[DATA FOR ANALYSIS — start]

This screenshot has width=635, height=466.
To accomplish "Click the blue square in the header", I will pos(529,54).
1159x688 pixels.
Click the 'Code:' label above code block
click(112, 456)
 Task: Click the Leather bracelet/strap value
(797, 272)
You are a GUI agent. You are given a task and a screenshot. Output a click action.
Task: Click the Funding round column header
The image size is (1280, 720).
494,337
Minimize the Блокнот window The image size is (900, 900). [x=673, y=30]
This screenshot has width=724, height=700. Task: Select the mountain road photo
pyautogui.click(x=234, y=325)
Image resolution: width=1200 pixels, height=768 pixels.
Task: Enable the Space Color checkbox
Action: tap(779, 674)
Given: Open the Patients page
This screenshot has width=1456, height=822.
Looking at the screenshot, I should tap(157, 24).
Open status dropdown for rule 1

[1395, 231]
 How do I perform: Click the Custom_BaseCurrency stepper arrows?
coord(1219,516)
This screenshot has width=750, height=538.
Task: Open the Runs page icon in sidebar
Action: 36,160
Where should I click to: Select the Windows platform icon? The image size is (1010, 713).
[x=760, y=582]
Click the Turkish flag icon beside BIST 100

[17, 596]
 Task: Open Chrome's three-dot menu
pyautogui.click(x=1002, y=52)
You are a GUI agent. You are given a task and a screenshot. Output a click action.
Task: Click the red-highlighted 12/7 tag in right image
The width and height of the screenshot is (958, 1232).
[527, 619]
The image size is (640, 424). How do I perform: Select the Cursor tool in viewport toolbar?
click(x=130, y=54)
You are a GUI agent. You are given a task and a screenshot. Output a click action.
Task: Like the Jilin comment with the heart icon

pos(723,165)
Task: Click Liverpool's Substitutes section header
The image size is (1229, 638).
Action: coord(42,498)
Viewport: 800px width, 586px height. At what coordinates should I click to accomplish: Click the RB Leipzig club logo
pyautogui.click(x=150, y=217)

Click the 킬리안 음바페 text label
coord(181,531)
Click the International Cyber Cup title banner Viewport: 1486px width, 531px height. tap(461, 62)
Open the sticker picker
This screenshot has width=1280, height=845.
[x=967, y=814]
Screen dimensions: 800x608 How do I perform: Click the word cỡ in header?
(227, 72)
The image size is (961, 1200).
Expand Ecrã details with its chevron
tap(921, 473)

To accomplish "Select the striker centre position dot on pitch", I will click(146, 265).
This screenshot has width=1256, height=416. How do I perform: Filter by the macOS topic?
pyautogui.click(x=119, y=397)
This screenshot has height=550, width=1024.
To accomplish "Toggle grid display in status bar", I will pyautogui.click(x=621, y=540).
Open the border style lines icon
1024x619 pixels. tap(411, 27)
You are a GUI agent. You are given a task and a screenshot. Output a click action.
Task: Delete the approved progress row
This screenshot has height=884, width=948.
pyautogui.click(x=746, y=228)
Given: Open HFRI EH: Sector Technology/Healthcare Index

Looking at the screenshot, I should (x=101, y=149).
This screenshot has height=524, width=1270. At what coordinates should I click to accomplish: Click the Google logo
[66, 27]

[DATA FOR ANALYSIS — finish]

§ DESCRIPTION OF THE TASK:
What you give back must match the material word for word.

§ TASK ANSWER:
This screenshot has width=635, height=466.
To accomplish "Click the blue square in the header", I will pos(529,54).
1159x688 pixels.
Click the 'Code:' label above code block
click(112, 456)
 Task: Click the Leather bracelet/strap value
(797, 272)
You are a GUI agent. You are given a task and a screenshot. Output a click action.
Task: Click the Funding round column header
The image size is (1280, 720).
494,337
Minimize the Блокнот window The image size is (900, 900). [x=673, y=30]
This screenshot has width=724, height=700. Task: Select the mountain road photo
pyautogui.click(x=234, y=325)
Image resolution: width=1200 pixels, height=768 pixels.
Task: Enable the Space Color checkbox
Action: tap(779, 674)
Given: Open the Patients page
This screenshot has width=1456, height=822.
Looking at the screenshot, I should tap(157, 24).
Open status dropdown for rule 1

[1395, 231]
 How do I perform: Click the Custom_BaseCurrency stepper arrows?
coord(1219,516)
This screenshot has width=750, height=538.
Task: Open the Runs page icon in sidebar
Action: 36,160
Where should I click to: Select the Windows platform icon? The image size is (1010, 713).
[x=760, y=582]
Click the Turkish flag icon beside BIST 100

[17, 596]
 Task: Open Chrome's three-dot menu
pyautogui.click(x=1002, y=52)
You are a GUI agent. You are given a task and a screenshot. Output a click action.
Task: Click the red-highlighted 12/7 tag in right image
The width and height of the screenshot is (958, 1232).
[527, 619]
The image size is (640, 424). How do I perform: Select the Cursor tool in viewport toolbar?
click(x=130, y=54)
You are a GUI agent. You are given a task and a screenshot. Output a click action.
Task: Like the Jilin comment with the heart icon

pos(723,165)
Task: Click Liverpool's Substitutes section header
The image size is (1229, 638).
Action: coord(42,498)
Viewport: 800px width, 586px height. At what coordinates should I click to accomplish: Click the RB Leipzig club logo
pyautogui.click(x=150, y=217)

Click the 킬리안 음바페 text label
coord(181,531)
Click the International Cyber Cup title banner Viewport: 1486px width, 531px height. tap(461, 62)
Open the sticker picker
This screenshot has width=1280, height=845.
[x=967, y=814]
Screen dimensions: 800x608 How do I perform: Click the word cỡ in header?
(227, 72)
The image size is (961, 1200).
Expand Ecrã details with its chevron
tap(921, 473)

To accomplish "Select the striker centre position dot on pitch", I will click(146, 265).
This screenshot has width=1256, height=416. How do I perform: Filter by the macOS topic?
pyautogui.click(x=119, y=397)
This screenshot has height=550, width=1024.
To accomplish "Toggle grid display in status bar", I will pyautogui.click(x=621, y=540).
Open the border style lines icon
1024x619 pixels. tap(411, 27)
You are a GUI agent. You are given a task and a screenshot. Output a click action.
Task: Delete the approved progress row
This screenshot has height=884, width=948.
pyautogui.click(x=746, y=228)
Given: Open HFRI EH: Sector Technology/Healthcare Index

Looking at the screenshot, I should (x=101, y=149).
This screenshot has height=524, width=1270. At what coordinates should I click to accomplish: Click the Google logo
[66, 27]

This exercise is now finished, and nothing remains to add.